We can calculate the energy band along our k-path using the interpolation object kpi. To do so, we define a function that implements $\epsilon(\mathbf{k})$ and broadcast it over the elements of kpi:

function ϵ(k; γ::Real=1.0)
    kx = 2π*(-k[1]+k[2]+k[3])
    ky = 2π*(+k[1]-k[2]+k[3])
    kz = 2π*(+k[1]+k[2]-k[3])
    return 4γ * (cos(kx/2)*cos(ky/2) + cos(ky/2)*cos(kz/2) + cos(kz/2)*cos(kx/2))
end
band = ϵ.(kpi)
99-element Vector{Float64}:
 12.0
 11.918571535047462
 11.67594378891598
 11.277055962836148
 10.73002826264945
 10.045996594834067
  9.238885871562282
  8.325126539644781
  7.3233201040150915
  6.253860454731438
  ⋮
 -4.0
 -3.9999999999999996
 -4.0
 -3.9999999999999996
 -4.0
 -4.0
 -4.0
 -4.0
 -4.0

Finally, we can visualize the associated band using a Brillouin-overloaded PlotlyJS plot-call:

P = plot(kpi, [band])

If we have multiple bands, say $\epsilon_1(\mathbf{k}) = \epsilon(\mathbf{k})$ and $\epsilon_2(\mathbf{k}) = 20 - \tfrac{1}{2}\epsilon(\mathbf{k})$, we can easily plot that by collecting the bands in a single vector (or concatenating into a matrix):

band1 = ϵ.(kpi)
band2 = 20 .- (1/2).*band1
P¹² = plot(kpi, [band1, band2])
PlotlyJS.plotMethod
plot(kpi::KPathInterpolant, bands, [layout]; kwargs...)

Plot a dispersion diagram for provided bands and k-path interpolant kpi.

bands must be an iterable of iterables of <:Reals (e.g., a Vector{Vector{Float64}}), with the first iteration running over distinct energy bands, and the second running over distinct k-points in kpi. Note that the length of each iterant of bands must equal length(kpi).

Alternatively, bands can be an AbstractMatrix{<:Real}, with columns interpreted as distinct energy bands and rows as distinct k-points.

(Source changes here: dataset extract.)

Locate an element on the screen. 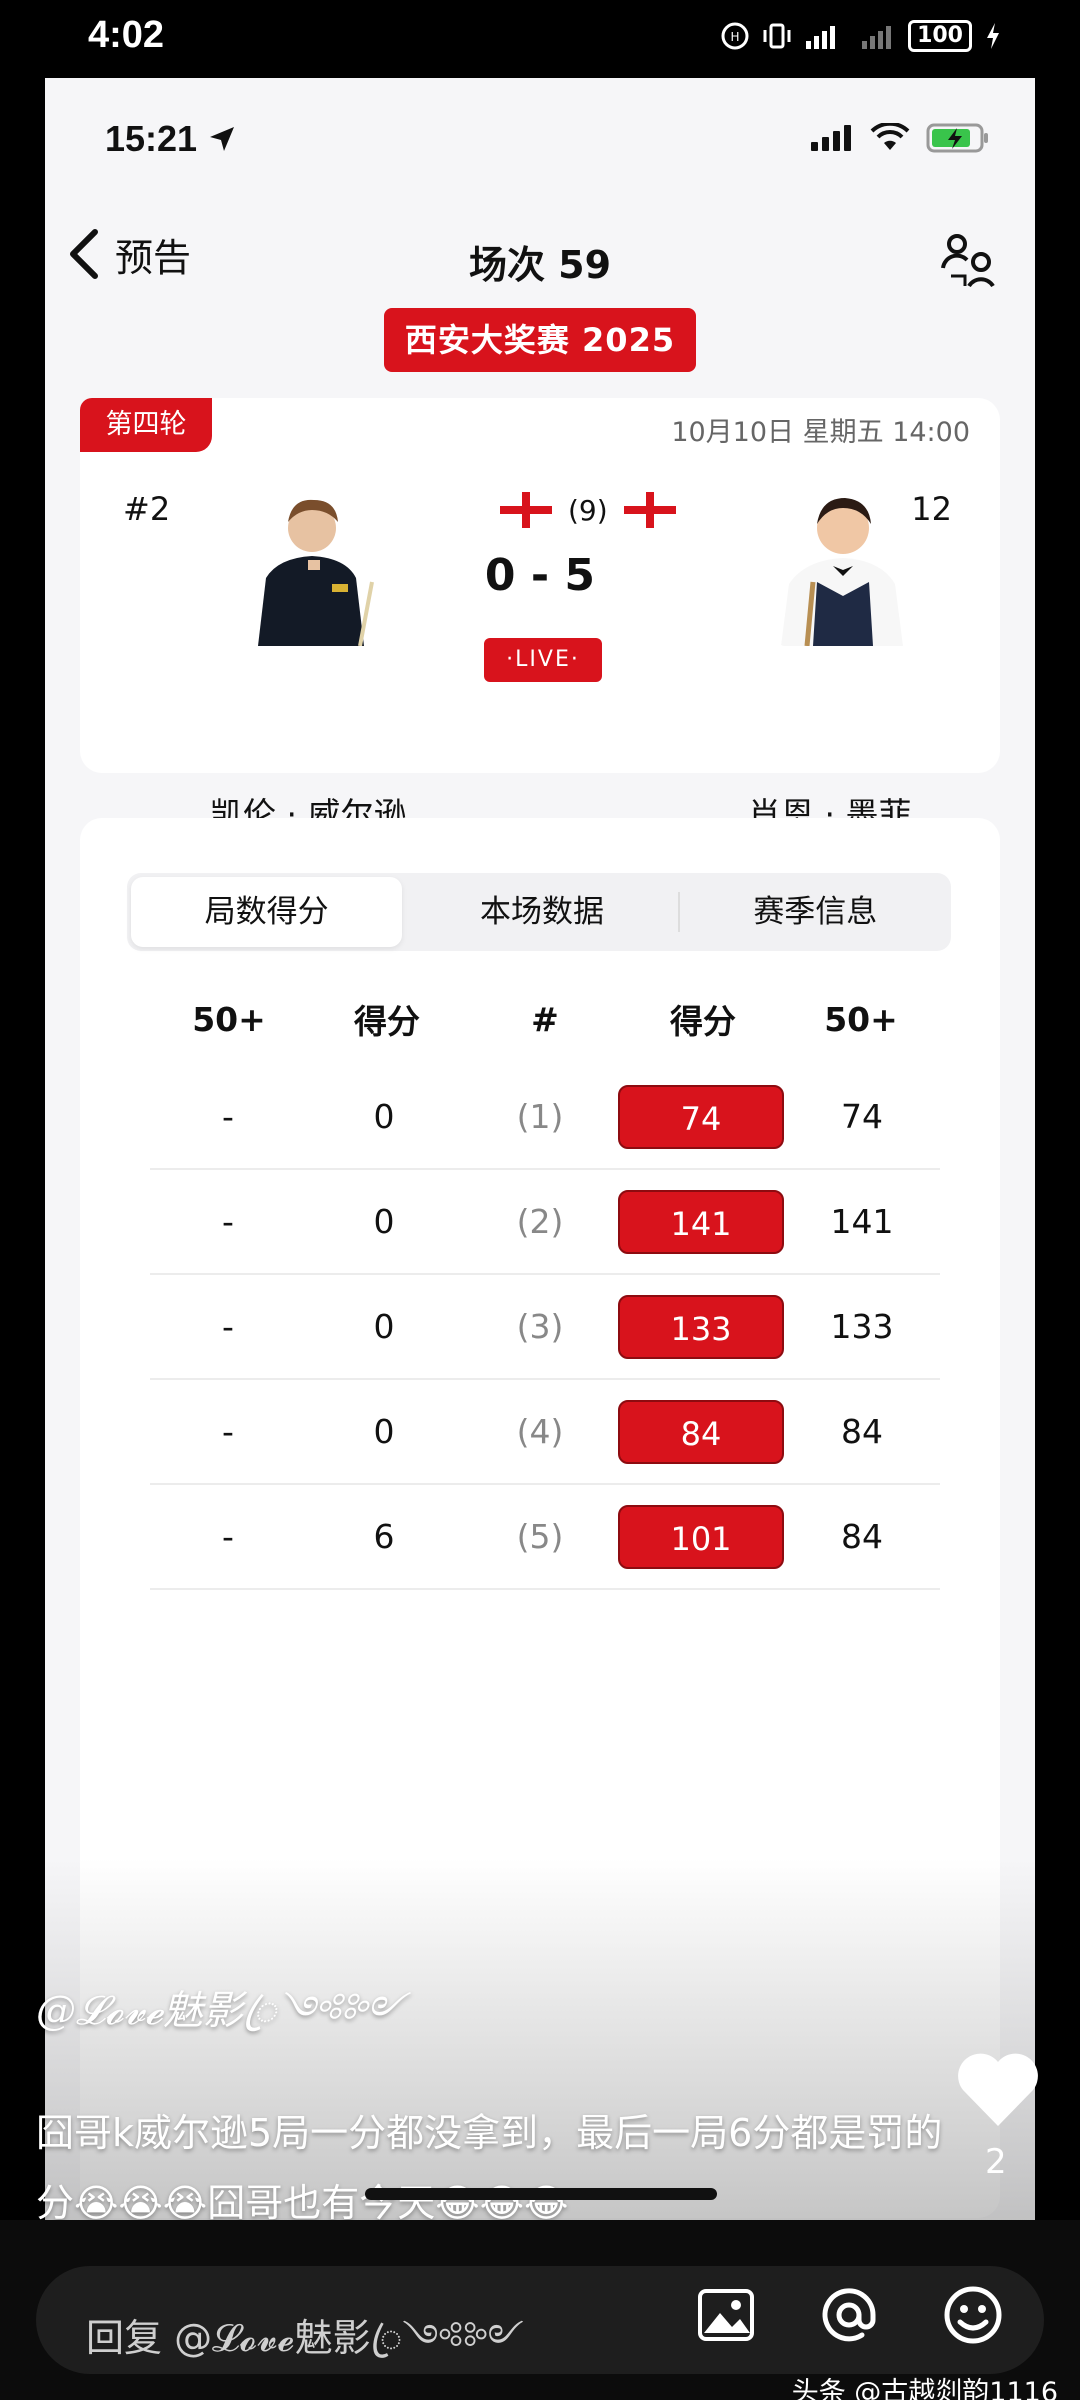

A layout can be supplied to overwrite default layout choices (set by Brillouin.DEFAULT_PLOTLY_LAYOUT_DISPERSION). Alternatively, some simple settings can be set directly via keyword arguments (see below).

Keyword arguments kwargs

  • ylims: y-axis limits (default: quasi-tight around bands's range)

  • ylabel: y-axis label (default: "Energy")

  • title: plot title (default: nothing); can be a String or an attr dictionary of PlotlyJS properties

  • band_highlights: dictionary of non-default styling for specified band ranges (default: nothing, indicating all-default styling).

    Example: To color bands 2 and 3 black, set band_highlights = Dict(2:3 => attr(color=:black, width=3). Unlisted band ranges are shown in default band styling.

  • annotations: dictionary of hover-text annotations for labeled high-symmetry points in kpi (default: nothing, indicating no annotations). Suitable for labeling of irreps.

    Example: Assume bands 1 and 2 touch at X, but not at Γ. To label this, we set: annotations = Dict(:X => [1:2 => "touching!], :Γ => [1 => "isolated", 2 => "isolated"]). If a band-range is provided, a single annotation is placed at the mean of the energies at these band-ranges. Alternatively, if the first element of each pair is a non-Integer Real number, it is interpreted as referring to the frequency of the annotation.